18      Ensuite, quant à l’argument de la requérante selon lequel la chambre de recours n’aurait pas procédé à un examen individuel de chacun des services en cause avant de considérer que la marque demandée indiquait, pour l’ensemble de ces services, qu’ils étaient fournis par une université à des étudiants provenant de différents pays, force est de constater que la requérante ne soutient pas que ces services ne pourraient pas être fournis par une université à des étudiants internationaux. En outre, il y a lieu de relever que la chambre de recours a indiqué, au point 12 de la décision attaquée, que « [l]es services faisant l’objet du recours consistent en divers services d’éducation, de formation et d’informations connexes compris dans la classe 41, ainsi qu’en des services scientifiques, de recherche et d’hébergement de plateformes compris dans la classe 42 » et, au point 13 de ladite décision, que ces services pouvaient être fournis par un établissement d’enseignement de haut niveau ouvert aux étudiants provenant de différents pays. Or, la requérante ne conteste pas ces appréciations de la chambre de recours ni ne fait valoir que les services en cause ne présentent pas entre eux un lien suffisamment direct et concret pour pouvoir considérer qu’ils forment une catégorie ou un groupe de services d’une homogénéité suffisante permettant à l’autorité compétente de se limiter à une motivation globale.

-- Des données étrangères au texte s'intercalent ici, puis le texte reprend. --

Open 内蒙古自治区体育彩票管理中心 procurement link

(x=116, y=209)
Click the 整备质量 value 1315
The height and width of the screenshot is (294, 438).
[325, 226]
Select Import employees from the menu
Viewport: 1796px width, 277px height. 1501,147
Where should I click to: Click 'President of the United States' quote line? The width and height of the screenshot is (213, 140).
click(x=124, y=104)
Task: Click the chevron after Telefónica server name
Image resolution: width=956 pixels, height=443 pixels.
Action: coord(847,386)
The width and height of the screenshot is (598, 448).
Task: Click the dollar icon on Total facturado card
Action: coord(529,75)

19      Il y a donc lieu de considérer que la chambre de recours pouvait se limiter, conformément à la jurisprudence exposée au point 16 ci-dessus, à une motivation globale pour tous les services en cause.

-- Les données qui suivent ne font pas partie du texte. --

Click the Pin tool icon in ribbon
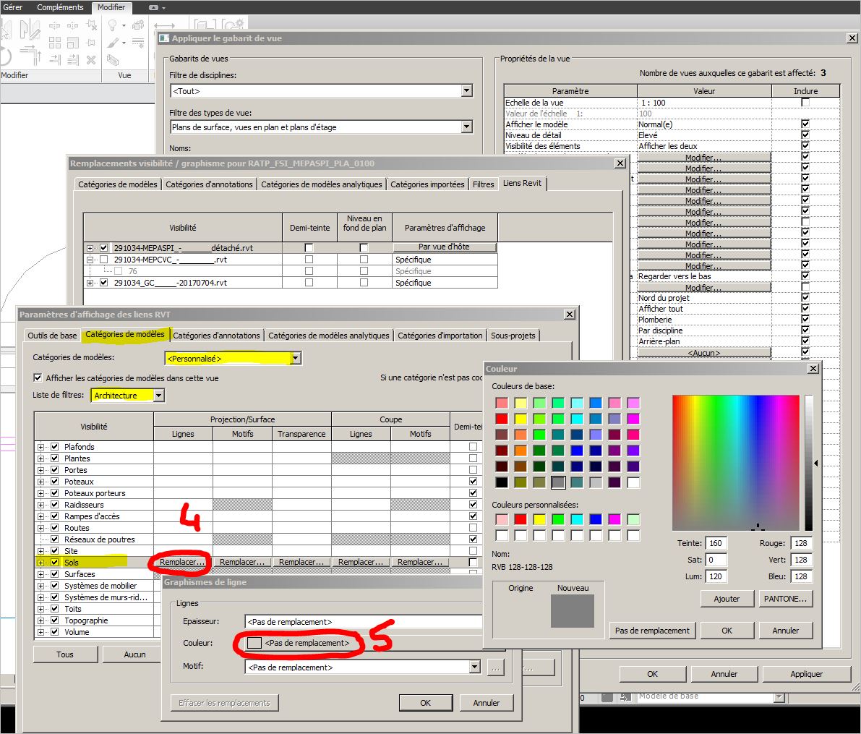The width and height of the screenshot is (861, 734). (91, 43)
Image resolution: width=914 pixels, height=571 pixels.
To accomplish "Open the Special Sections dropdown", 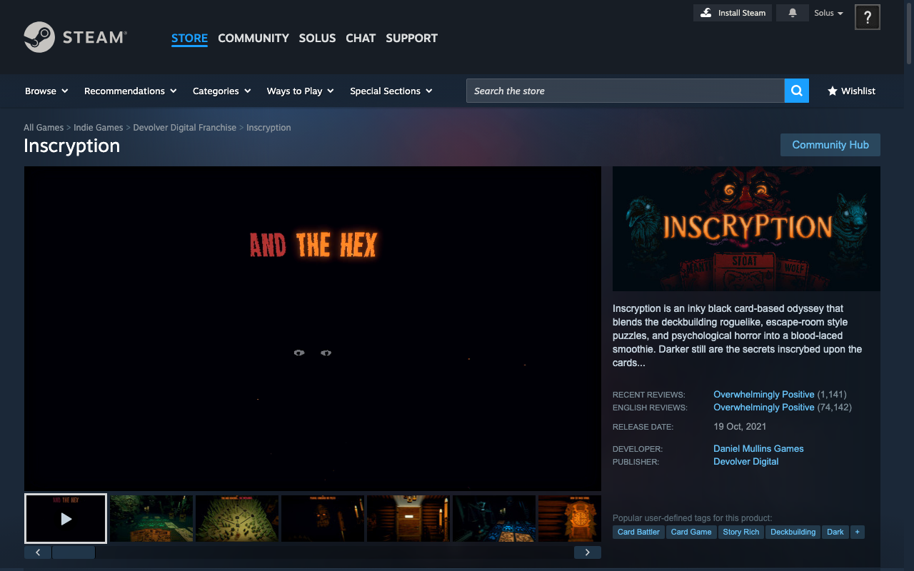I will (x=391, y=91).
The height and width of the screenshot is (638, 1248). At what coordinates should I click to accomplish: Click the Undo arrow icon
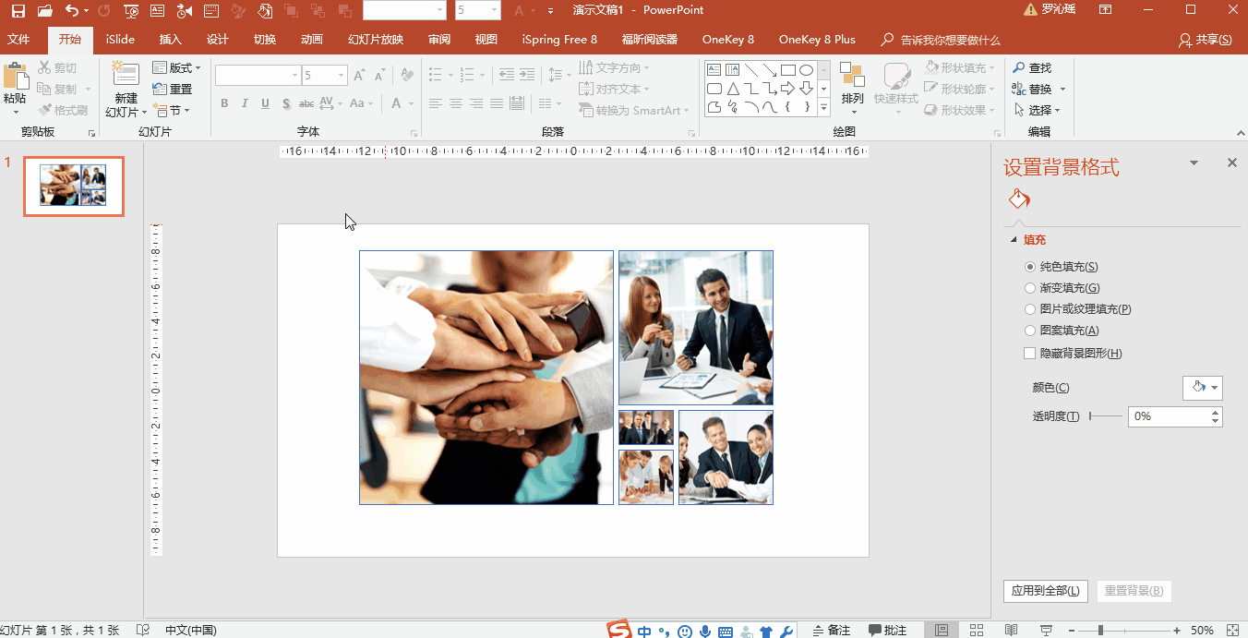(x=72, y=11)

20      Il ressort de ce qui précède que la chambre de recours n’a pas violé l’article 94, paragraphe 1, du règlement 2017/1001.

21      Il convient, par conséquent, de rejeter le troisième moyen.

 Sur le premier moyen, tiré de la violation de l’article 7 paragraphe 1, sous c), du règlement 2017/1001

22      La requérante fait valoir, en substance, que la marque demandée n’a pas de caractère descriptif, car le groupe de lettres « iu » n’est pas descriptif en soi et le public pertinent ne le reconnaîtrait pas immédiatement et directement comme étant un acronyme de l’expression composant ladite marque, à savoir « international university of applied sciences ». Selon la requérante, la lettre « i » n’est pas une abréviation courante ou reconnue pour le terme « international », lequel serait abrégé « int. », « intl. » ou « int’l », tout comme le groupe de lettres « iu » ne constitue pas une abréviation connue pour l’expression « international university ». Si les règles habituelles de création d’acronymes avaient été appliquées en l’espèce, l’abréviation de l’expression « international university of applied sciences » aurait été « IntUAS » ou « IUAS ».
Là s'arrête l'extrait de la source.